→ **Exercise directions**:
With pictures left out, return only the lines from the line containing "The width and" through the end of the material below, both included.

→ **Exercise data**:
========================================================================

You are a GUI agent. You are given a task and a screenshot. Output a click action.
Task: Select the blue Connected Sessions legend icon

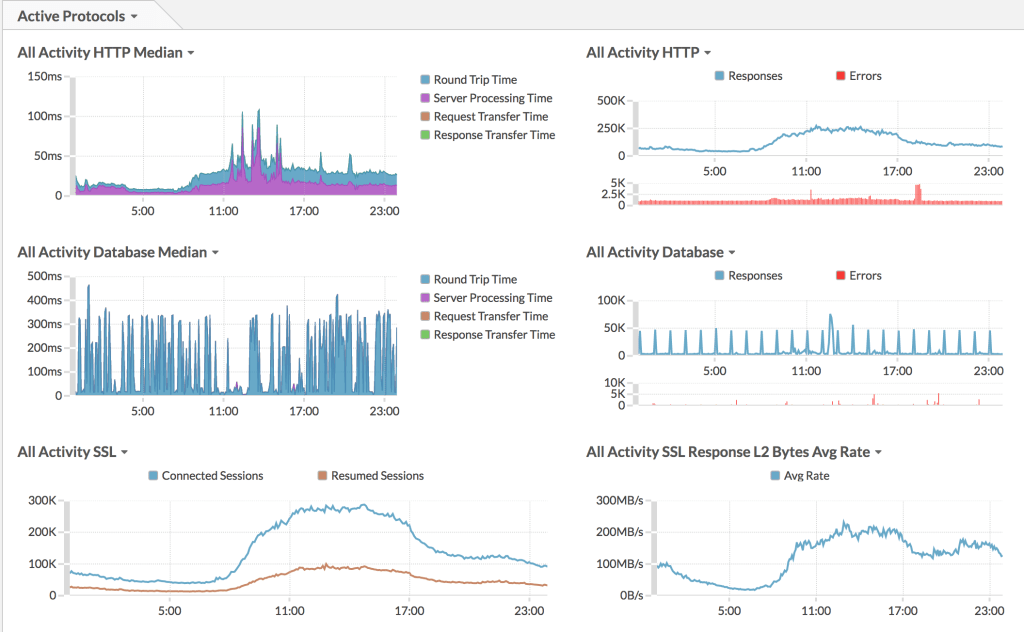click(x=153, y=475)
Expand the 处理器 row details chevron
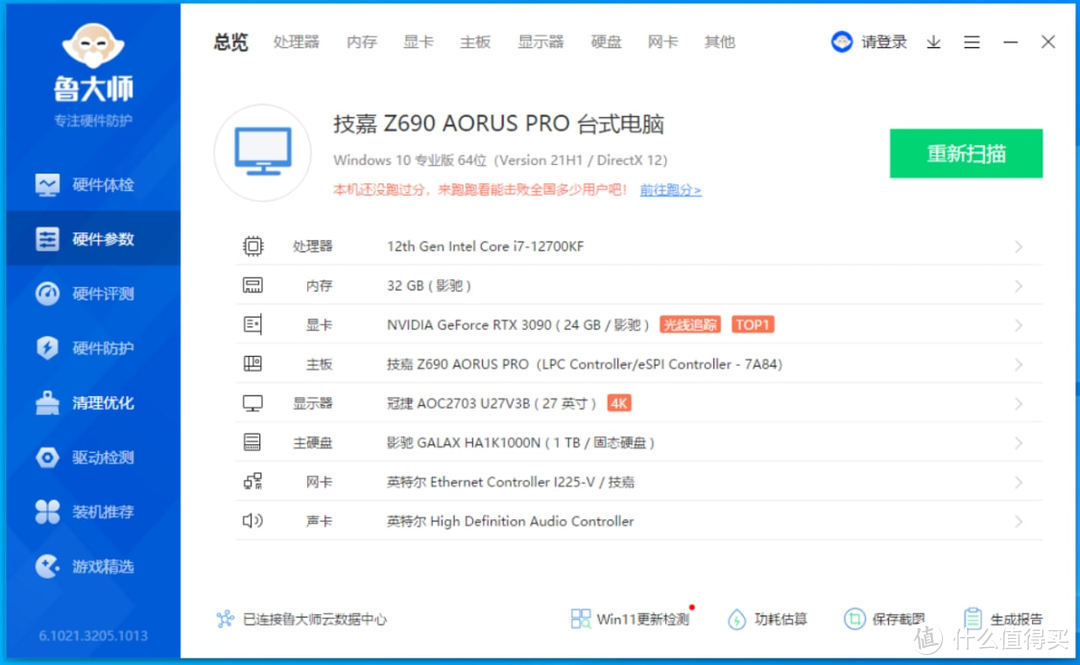This screenshot has height=665, width=1080. pyautogui.click(x=1018, y=246)
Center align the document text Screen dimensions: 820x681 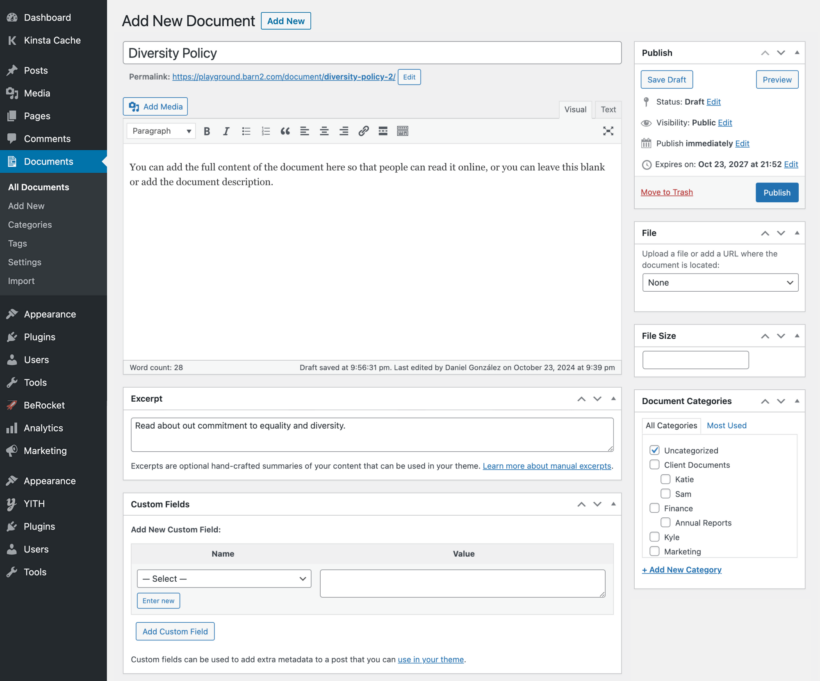pos(322,131)
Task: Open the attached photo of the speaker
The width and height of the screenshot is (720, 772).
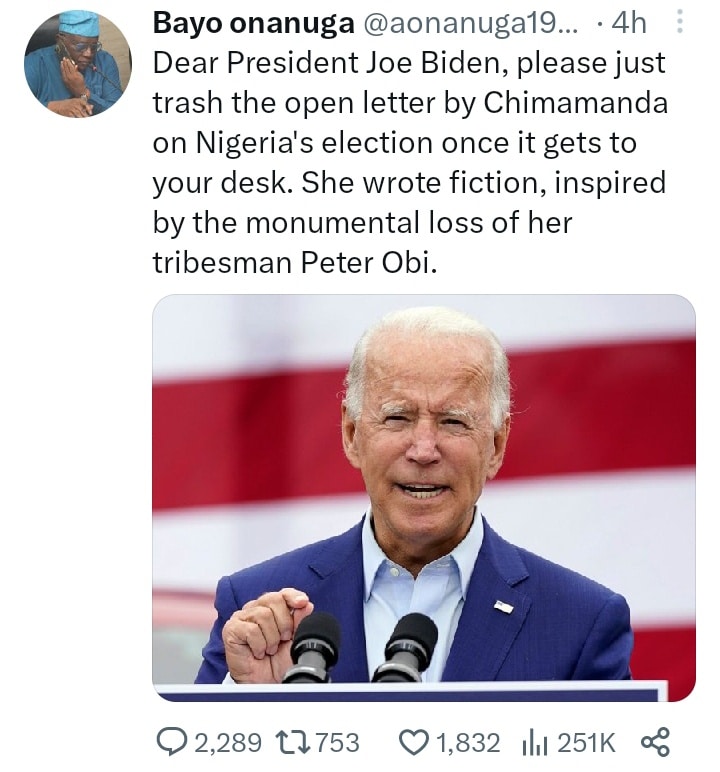Action: coord(423,497)
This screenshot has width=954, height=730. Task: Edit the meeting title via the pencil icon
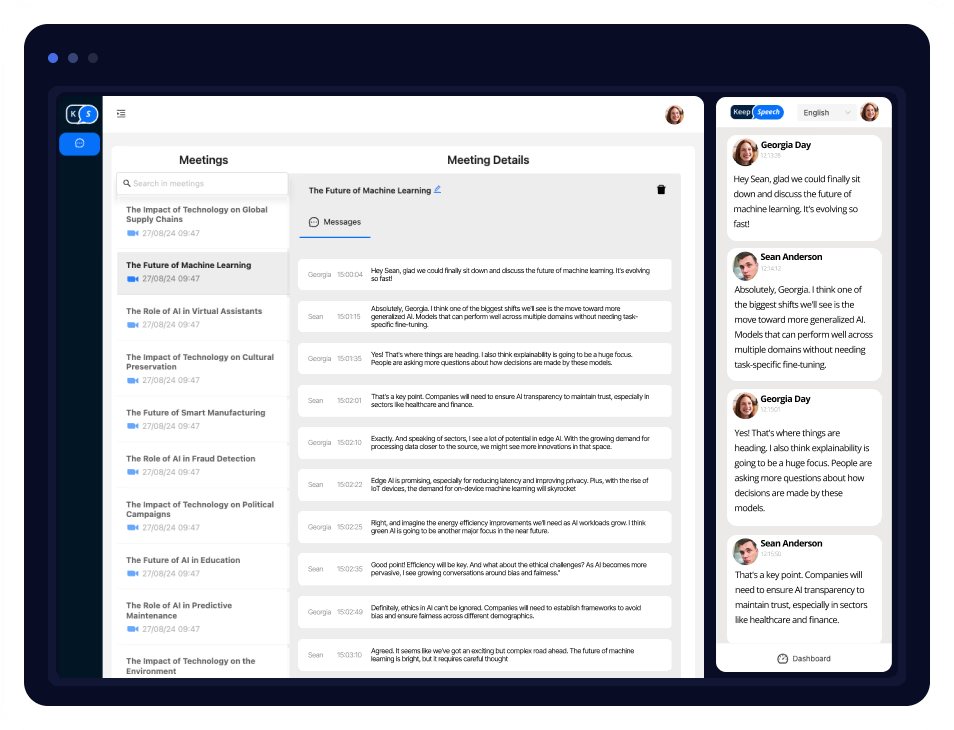pos(437,189)

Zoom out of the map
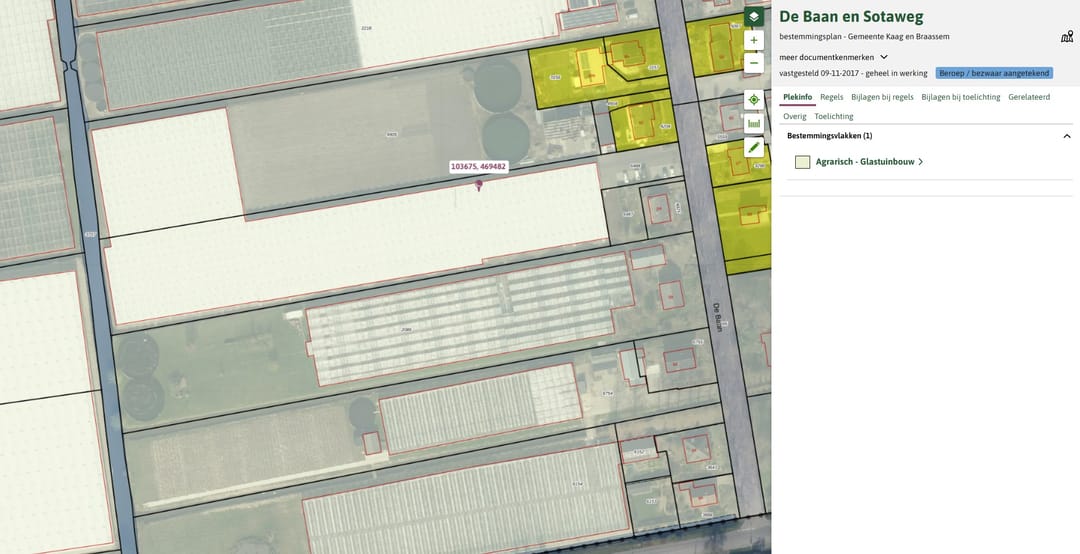(754, 63)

========================================================================

→ **Exercise solution**:
The width and height of the screenshot is (720, 772).
Action: coord(423,497)
This screenshot has width=954, height=730. Task: Edit the meeting title via the pencil icon
pos(437,189)

Zoom out of the map
(754, 63)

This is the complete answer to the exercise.